Labour considers automatic voter registration to add millions to electoral roll

All British adults could be automatically registered to vote under radical plans being considered by Jeremy Corbyn‘s Labour Party. 

The move could see around seven million voters being added to the electoral register, with huge numbers of young and low income individuals automatically enrolled for the first time.

Mr Corbyn’s party believes the current system of individual registration has so far failed to give a voice to huge swathes of the UK public, and Labour will now examine various models around the world.
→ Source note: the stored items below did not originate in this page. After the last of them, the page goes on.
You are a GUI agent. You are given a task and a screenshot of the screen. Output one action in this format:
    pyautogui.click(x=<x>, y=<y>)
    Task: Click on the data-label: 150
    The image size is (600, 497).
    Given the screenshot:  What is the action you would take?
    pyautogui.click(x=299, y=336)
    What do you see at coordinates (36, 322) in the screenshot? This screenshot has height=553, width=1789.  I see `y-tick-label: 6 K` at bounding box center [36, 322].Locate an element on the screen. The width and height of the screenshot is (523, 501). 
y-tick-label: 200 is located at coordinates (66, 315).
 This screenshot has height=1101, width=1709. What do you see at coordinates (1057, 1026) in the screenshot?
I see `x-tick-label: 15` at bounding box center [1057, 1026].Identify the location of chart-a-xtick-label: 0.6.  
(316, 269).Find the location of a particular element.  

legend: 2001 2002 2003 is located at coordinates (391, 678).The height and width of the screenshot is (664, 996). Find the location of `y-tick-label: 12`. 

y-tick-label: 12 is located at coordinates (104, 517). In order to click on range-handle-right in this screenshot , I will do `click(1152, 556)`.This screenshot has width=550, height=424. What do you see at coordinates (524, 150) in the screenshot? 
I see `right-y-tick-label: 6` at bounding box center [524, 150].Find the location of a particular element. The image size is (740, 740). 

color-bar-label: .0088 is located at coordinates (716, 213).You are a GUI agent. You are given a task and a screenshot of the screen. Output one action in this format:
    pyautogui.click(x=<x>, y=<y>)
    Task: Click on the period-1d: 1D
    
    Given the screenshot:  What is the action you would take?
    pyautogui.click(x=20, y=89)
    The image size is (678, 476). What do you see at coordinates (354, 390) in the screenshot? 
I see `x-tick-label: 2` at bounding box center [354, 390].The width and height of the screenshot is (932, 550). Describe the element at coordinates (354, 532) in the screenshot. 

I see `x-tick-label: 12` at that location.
According to the most up-to-date analysis by the Electoral Commission, between 7.6 and 8.3 million eligible people were not correctly registered to vote across Great Britain in 2015, including one in three under the age of 34.

Coinciding with today’s voter registration deadline for next month’s local elections, Labour told The Independent it is considering adopting automatic voter registration as party policy. 

During the 2017 general election campaign, the commission estimated that over 220,000 individuals applied to register after the deadline, and returning officers reported 10,500 people attempted to vote despite not being registered.

Cat Smith, the shadow minister for voter engagement and youth affairs, said that the Individual Electoral Registration (IEA) system “had not achieved what we were told it would”.

The IEA system replaced the old registration scheme in 2014 and placed the onus on individuals, rather than one person in every household, to register online.

Ms Smith added: “Millions of people are still missing from the register, with disproportionately low levels of registration amongst mobile, marginalised and vulnerable voter groups.

“There are many successful examples around the world of automatic voter registration systems, so we are examining the use of government data to automatically place people on the electoral roll.

“We are committed to drastically increasing voter registration to ensure every eligible voter can have their say.”

Labour said it will now examine using government data to automatically place people on the electoral register, including when people are issued with a national insurance number, or information available from the Driver and Vehicle Licensing Agency (DVLA) database.

As it considers the policy, the party added it will also investigate similar systems implemented around the world, including those in Canada, Denmark and Germany. 

The National Register of Electors in Canada was set up in 1997 and nearly 94 per cent of all eligible voters are included on the register, which includes an opt-out system.